*** Records to use Section Begins ***
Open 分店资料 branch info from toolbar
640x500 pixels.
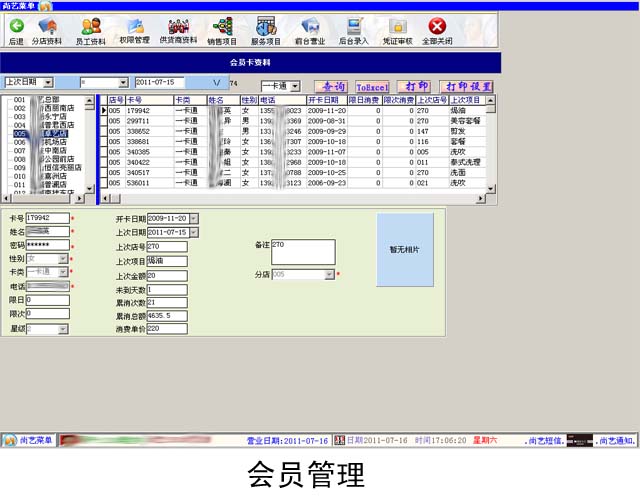pos(46,30)
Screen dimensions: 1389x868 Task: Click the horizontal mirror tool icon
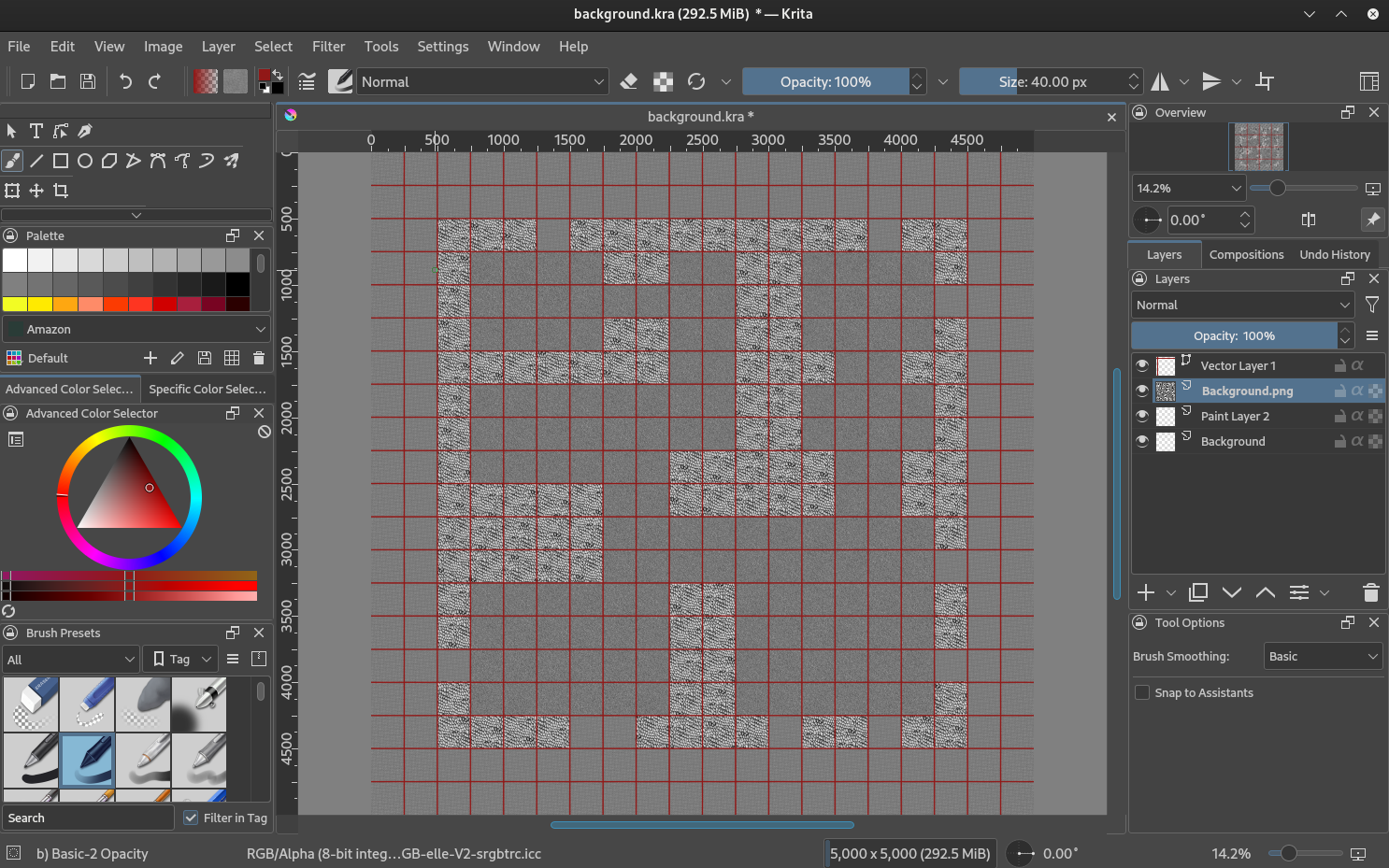pos(1160,82)
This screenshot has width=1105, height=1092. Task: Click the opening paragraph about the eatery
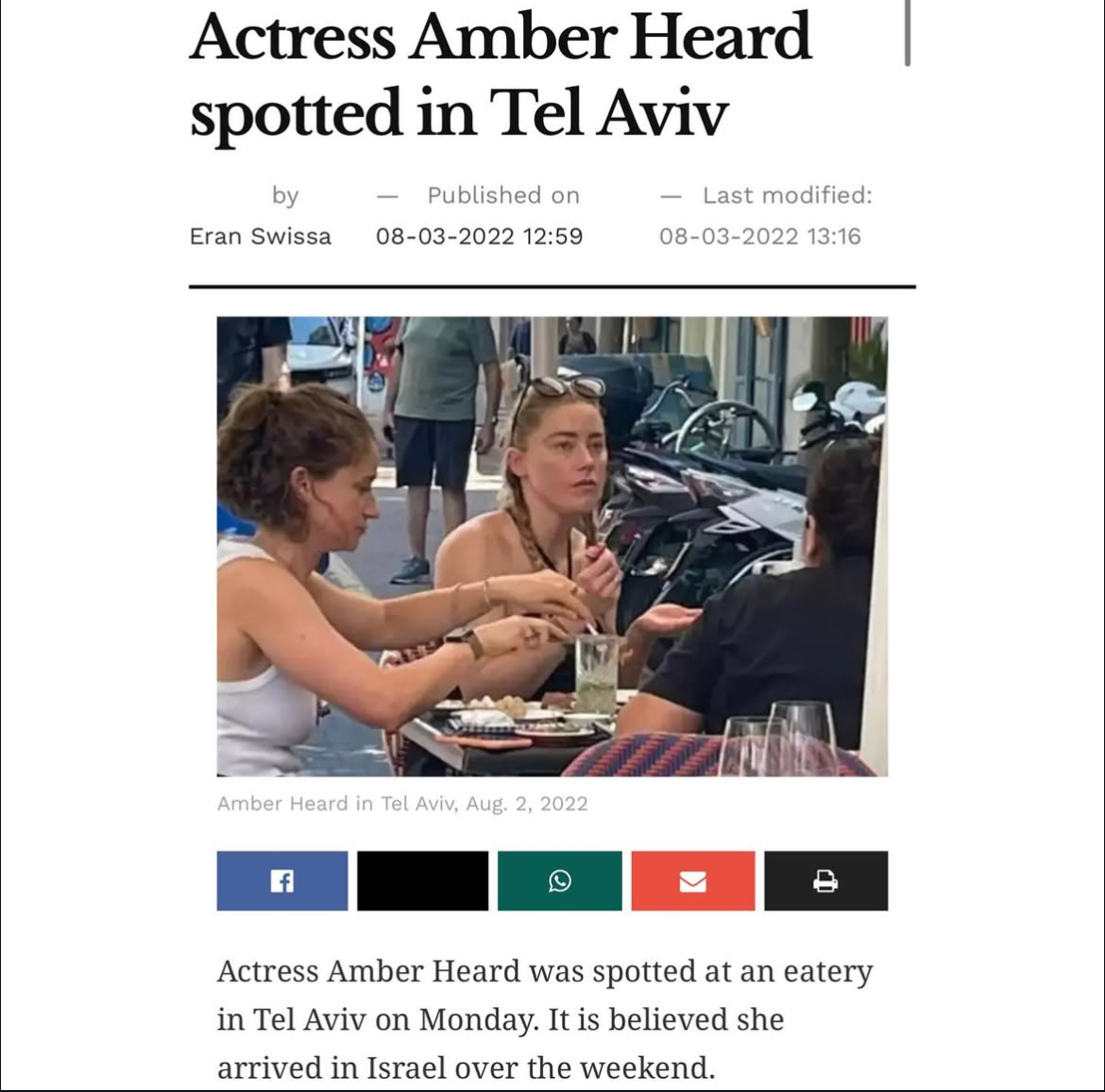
*** Records to use Section Ends ***
What you should do:
Please copy the data above exactly, omitting the pictures.

Solution for this task:
Open 分店资料 branch info from toolbar
640x500 pixels.
pos(46,30)
Screen dimensions: 1389x868 Task: Click the horizontal mirror tool icon
pos(1160,82)
This screenshot has width=1105, height=1092. Task: Click the opening paragraph about the eatery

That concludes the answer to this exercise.